Introducing energy efficiency as a subject into the curriculum of ASEAN’s higher learning institutions was the focus of a discussion this week, as 40 energy efficiency experts and education specialists gathered in Phnom Penh.
The “U.S.-ASEAN Energy Efficiency Education Workshop,” held back-to-back with the meeting of the ASEAN Senior Officials on Energy of ASEAN last week, was designed to share with participants the best practices and latest developments in energy efficiency education in the United States.

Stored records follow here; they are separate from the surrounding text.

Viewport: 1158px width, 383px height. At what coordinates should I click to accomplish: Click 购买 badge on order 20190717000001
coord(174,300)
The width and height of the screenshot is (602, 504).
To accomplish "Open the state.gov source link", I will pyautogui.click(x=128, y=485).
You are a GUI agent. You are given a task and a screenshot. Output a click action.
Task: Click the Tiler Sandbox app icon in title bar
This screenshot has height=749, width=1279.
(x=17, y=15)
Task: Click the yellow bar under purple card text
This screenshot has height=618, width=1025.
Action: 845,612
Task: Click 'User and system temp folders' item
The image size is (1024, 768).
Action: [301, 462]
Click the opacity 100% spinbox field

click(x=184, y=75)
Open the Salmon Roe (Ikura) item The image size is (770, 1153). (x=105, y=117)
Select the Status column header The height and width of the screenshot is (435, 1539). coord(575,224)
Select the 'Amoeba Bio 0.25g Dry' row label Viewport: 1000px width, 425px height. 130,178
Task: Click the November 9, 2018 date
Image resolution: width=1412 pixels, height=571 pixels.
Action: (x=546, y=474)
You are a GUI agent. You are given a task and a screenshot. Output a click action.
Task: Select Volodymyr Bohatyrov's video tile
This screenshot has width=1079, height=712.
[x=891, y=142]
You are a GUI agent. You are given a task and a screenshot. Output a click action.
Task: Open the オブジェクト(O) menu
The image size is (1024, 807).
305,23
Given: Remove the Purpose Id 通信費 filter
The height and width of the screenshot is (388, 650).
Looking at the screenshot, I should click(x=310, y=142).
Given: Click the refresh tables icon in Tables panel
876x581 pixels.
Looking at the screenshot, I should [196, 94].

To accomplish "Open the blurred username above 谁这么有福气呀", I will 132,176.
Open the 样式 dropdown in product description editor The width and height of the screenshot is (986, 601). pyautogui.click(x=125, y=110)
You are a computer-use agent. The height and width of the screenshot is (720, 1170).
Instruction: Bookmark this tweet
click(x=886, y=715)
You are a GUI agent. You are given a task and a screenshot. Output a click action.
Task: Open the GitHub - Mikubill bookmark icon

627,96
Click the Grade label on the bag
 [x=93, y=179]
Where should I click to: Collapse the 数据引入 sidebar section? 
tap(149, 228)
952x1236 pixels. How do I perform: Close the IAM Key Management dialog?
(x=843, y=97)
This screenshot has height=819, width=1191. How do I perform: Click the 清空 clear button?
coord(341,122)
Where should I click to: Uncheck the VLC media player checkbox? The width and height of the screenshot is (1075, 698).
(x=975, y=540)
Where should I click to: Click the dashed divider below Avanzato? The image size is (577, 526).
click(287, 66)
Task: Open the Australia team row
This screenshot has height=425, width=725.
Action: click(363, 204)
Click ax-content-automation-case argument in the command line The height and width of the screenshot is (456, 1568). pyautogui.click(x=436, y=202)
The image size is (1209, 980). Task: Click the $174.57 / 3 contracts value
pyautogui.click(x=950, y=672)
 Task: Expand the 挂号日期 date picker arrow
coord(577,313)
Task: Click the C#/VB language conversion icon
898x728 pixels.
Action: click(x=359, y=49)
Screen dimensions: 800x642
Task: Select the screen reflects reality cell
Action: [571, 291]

“By 2020 ASEAN will have a population of over 650 million people, and the pressure on its energy supply will be enormous,” said Dr. Phyllis Yoshida from Office of Policy and International Affairs at the U.S. Department of Energy, who opened the workshop. “It is crucial to begin addressing tomorrow’s regional energy issues today, and the way to do that is through education.”
“We are aware that the issue and problems of energy security and global warming are of worldwide concern. Many approaches are being tried to lessen the impact but what still remains as the most viable option and cost effective way is energy efficiency and conservation.” said Mr. Toch Sovanna, Director of Energy Techniques, Department of Energy, Ministry of Industry, Mines and Energy of Cambodia in his Opening Remarks.
The workshop was a follow-up action of the proposal from U.S. Department of Energy during the Second ASEAN Senior Officials on Energy and the United States Consultation (SOME-US) last year in Brunei Darussalam, where the U.S. proposed a 3-year US-ASEAN Energy Cooperation Work Plan. The Work Plan covers four broad areas: energy efficiency, renewable energy, civil nuclear energy and natural gas.
Led by Dr. Michelle Fox from U.S. Department of Energy and Roger Ebbage from Lane Community College, the interactive workshop focused on a wide range of energy efficiency implementation programs at higher learning institutions, including those concerning buildings, vehicles, and industrial processes. Participants were given exposure to some of the tools used for conducting commercial building energy efficiency audits, and also exchange of current best practices in the teaching of science, technology, engineering and mathematics, and workforce development for a clean energy economy.
The U.S.-ASEAN Energy Efficiency Education Workshop was jointly organized by the U.S. Department of Energy, the U.S. Government-funded ASEAN-U.S. Technical Assistance and Training Facility, the ASEAN Energy Centre, and the Ministry of Industry, Mines & Energy of Cambodia.